Brief →
Will you extract the entries word for word? Images should not appear in the copy.

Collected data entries
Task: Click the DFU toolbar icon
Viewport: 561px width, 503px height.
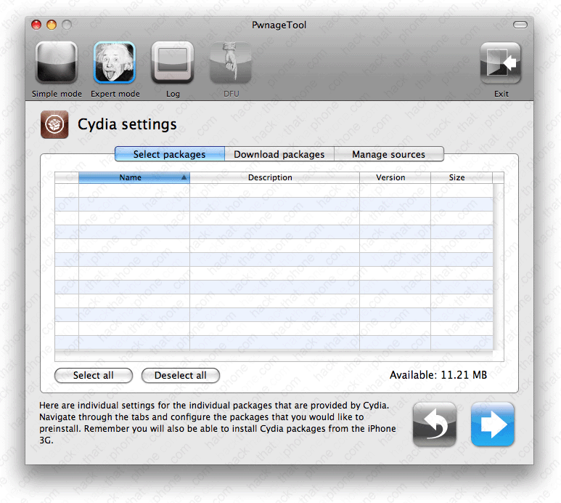Action: click(x=231, y=63)
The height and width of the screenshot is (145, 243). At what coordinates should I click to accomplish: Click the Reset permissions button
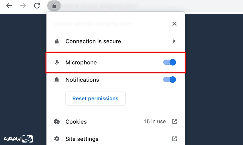point(95,98)
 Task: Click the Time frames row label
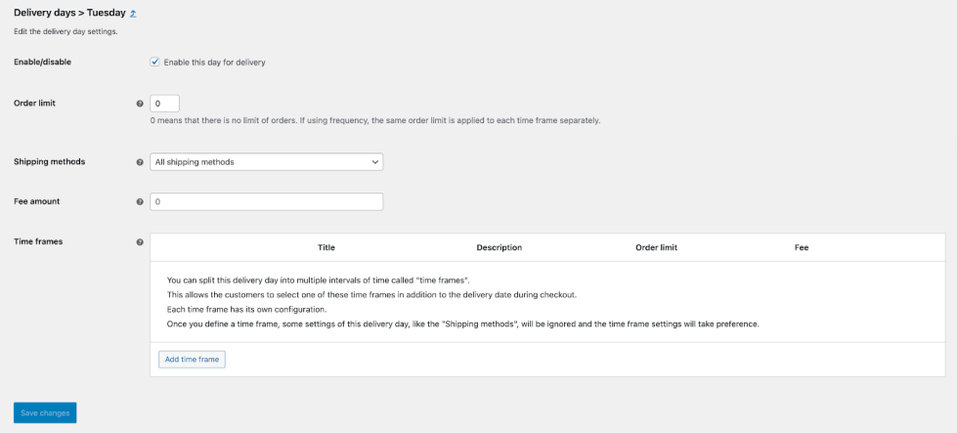tap(38, 241)
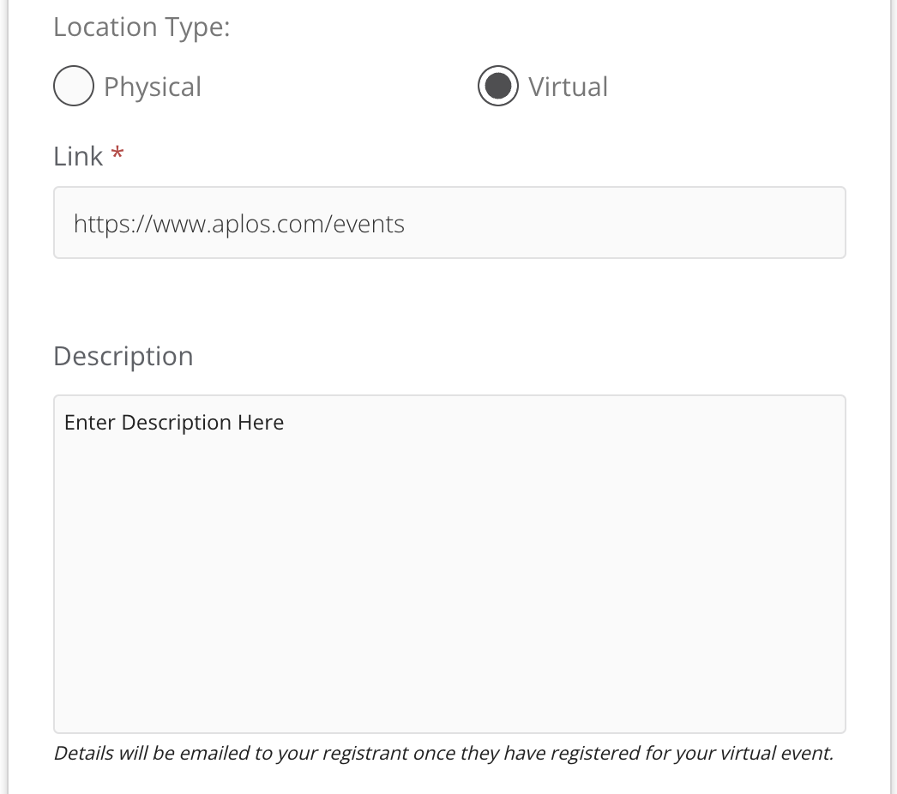This screenshot has height=794, width=897.
Task: Select the Virtual radio button
Action: (498, 86)
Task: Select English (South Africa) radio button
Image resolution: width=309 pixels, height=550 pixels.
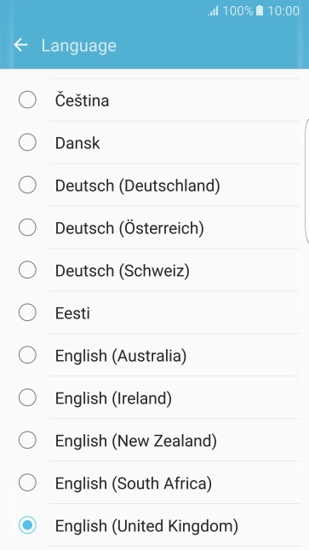Action: [x=27, y=483]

Answer to this task →
Task: Click the DFU toolbar icon
Viewport: 561px width, 503px height.
Action: click(x=231, y=63)
The height and width of the screenshot is (145, 243). At what coordinates should I click to accomplish: Click the Reset permissions button
point(95,98)
 Task: Click the Time frames row label
tap(38, 241)
This screenshot has height=794, width=897.
Task: Select the Virtual radio button
Action: (498, 86)
Task: Select English (South Africa) radio button
Image resolution: width=309 pixels, height=550 pixels.
Action: [x=27, y=483]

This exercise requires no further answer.